Editor’s Note: MapR products and solutions sold prior to the acquisition of such assets by Hewlett Packard Enterprise Company in 2019 may have older product names and model numbers that differ from current solutions. For information about current offerings, which are now part of HPE Ezmeral Data Fabric, please visit https://www.hpe.com/us/en/software/data-fabric.html
Original Post Information:
"authorDisplayName": ["Prasad Singathi","Maikel Pereira"], "publish": "2019-06-18T07:00:00.000Z", "category": ["machine-learning"],
Background
As a professional services group, we were tasked with providing a solution to automatically find messages in the archives that are similar to new messages and send them to the person asking the question.
To accomplish that goal, we decided to apply machine learning to the process, so that there is an automated program able to find similarities between the current message and the historical data. The algorithm used was term frequency—inverse document frequency (TF-IDF). TF-IDF is used in a variety of applications.

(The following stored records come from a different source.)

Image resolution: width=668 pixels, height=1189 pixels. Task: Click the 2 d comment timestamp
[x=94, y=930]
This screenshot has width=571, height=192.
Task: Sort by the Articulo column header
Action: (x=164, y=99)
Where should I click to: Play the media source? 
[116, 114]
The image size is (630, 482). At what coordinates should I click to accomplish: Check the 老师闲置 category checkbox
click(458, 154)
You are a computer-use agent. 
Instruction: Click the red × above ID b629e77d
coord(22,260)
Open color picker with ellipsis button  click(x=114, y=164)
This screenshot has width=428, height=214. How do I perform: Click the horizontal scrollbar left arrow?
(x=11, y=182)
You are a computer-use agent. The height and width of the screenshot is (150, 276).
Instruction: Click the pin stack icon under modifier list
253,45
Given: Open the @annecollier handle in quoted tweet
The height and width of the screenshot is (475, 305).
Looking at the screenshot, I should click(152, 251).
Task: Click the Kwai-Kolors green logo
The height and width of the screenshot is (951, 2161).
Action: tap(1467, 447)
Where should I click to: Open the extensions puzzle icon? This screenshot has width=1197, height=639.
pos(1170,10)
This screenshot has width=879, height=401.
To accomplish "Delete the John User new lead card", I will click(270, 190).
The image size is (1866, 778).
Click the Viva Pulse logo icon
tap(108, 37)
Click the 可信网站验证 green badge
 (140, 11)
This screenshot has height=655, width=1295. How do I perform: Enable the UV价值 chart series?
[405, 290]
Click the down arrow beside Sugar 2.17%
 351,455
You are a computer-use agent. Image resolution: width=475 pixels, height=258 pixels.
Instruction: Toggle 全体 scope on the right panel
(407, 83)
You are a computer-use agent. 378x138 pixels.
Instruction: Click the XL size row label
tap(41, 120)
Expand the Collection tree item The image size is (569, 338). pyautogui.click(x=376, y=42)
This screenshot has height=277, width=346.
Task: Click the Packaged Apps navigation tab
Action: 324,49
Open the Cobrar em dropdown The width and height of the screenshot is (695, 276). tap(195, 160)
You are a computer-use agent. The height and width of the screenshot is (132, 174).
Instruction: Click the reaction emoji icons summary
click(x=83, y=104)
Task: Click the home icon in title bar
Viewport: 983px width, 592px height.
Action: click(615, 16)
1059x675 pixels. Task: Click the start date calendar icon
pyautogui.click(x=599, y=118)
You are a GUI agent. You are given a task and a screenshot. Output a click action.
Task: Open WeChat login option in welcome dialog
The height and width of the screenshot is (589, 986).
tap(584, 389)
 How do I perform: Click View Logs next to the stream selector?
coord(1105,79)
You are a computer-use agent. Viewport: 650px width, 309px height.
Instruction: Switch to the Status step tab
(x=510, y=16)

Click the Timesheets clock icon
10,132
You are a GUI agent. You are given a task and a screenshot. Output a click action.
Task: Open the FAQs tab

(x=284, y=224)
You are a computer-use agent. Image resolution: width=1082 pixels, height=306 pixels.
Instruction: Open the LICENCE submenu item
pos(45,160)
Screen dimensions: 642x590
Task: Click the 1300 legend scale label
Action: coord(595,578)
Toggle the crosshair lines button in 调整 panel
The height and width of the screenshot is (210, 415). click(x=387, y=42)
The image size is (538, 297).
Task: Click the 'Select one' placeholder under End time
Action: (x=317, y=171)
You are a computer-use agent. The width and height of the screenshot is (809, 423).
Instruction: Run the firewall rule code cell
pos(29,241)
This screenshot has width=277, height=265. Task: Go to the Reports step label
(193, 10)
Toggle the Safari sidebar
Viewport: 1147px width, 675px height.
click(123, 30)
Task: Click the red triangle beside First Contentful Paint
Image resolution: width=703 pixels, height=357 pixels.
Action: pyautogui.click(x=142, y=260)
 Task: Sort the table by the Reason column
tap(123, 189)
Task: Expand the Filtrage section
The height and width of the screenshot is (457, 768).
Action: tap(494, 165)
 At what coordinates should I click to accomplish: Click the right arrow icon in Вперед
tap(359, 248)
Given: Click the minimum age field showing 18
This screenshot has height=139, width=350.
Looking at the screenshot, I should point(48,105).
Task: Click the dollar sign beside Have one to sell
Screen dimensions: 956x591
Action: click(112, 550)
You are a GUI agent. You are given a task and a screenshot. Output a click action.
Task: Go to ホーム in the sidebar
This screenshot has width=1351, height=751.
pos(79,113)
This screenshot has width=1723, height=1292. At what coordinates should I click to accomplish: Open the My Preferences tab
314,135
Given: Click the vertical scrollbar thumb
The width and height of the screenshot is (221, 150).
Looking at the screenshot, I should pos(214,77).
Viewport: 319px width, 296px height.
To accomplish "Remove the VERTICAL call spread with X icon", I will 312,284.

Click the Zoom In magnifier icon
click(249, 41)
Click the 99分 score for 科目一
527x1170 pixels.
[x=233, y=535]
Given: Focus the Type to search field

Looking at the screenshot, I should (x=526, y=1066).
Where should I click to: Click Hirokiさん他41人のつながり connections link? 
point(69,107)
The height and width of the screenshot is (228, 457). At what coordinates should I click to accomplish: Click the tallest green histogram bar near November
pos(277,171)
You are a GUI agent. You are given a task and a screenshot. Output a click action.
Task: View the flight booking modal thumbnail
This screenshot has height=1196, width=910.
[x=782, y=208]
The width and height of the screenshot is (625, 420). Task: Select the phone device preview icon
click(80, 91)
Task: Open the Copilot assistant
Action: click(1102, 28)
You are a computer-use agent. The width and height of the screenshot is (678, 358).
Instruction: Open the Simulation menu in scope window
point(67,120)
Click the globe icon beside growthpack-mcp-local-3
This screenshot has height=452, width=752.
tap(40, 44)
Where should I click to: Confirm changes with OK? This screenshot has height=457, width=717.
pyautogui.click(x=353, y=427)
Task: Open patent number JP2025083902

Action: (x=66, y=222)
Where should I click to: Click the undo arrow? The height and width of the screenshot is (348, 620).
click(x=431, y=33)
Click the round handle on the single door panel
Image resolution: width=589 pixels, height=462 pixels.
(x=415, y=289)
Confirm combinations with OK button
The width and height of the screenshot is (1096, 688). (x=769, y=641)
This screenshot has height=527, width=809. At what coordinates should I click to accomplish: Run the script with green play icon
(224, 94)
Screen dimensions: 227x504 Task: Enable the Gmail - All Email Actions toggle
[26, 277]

Typical use cases include document search, document tagging, and finding similar documents.
Problem Description
The desired solution was built using two Apache Spark applications running in a MapR cluster: one of them uses the historical data to update data features and train the model on a regular basis, and the second one analyzes every new message and finds five similar ones.
Application 1 - Creates Features and Trains Model
This application was developed using Spark and Scala, and it can run on a schedule, depending on the needs. Here is what it does, step by step:
- Loads all messages from MapR Database. For the sake of brevity, we omit preprocessing steps like tokenization, stop words removal, punctuation removal, and other types of cleanup.
val rawEmaiData=spark.loadFromMapRDB("/googlegroups/messages") val rawEmaiDataDF=rawEmaiData.select("_id","bodyWithHistory","threadId","emailDate")
- Creates hashingTF, using HashingTF class available in Spark, and sets fixed-length feature vectors of 1000. It applies the hashing transformation to the document, resulting in the featurizedData.
val hashingTF = new HashingTF().setInputCol("words").setOutputCol("rawFeatures").setNumFeatures(1000) val featurizedData = hashingTF.transform(wordsData)
- Creates the IDF, and from the TF and the IDF, it creates the TF-IDF.
val idf = new IDF().setInputCol("rawFeatures").setOutputCol("features") val idfModel = idf.fit(featurizedData) val rescaledData = idfModel.transform(featurizedData)
- A UDF is necessary for pre-calculating sparse vector norm.
def calcNorm(vectorA: SparseVector): Double = { var norm = 0.0 for (i <- vectorA.indices){ norm += vectorA(i)*vectorA(i) } (math.sqrt(norm)) } val calcNormDF = udf[Double,SparseVector](calcNorm)
- Creates a TF-IDF corpus.
val normalized = rescaledData.withColumn("norm",calcNormDF(col("features")))
- Saves IDF model to MapR XD Distributed File and Object Store.
idfModel.write.overwrite().save("/googlegroups/save_model_idf")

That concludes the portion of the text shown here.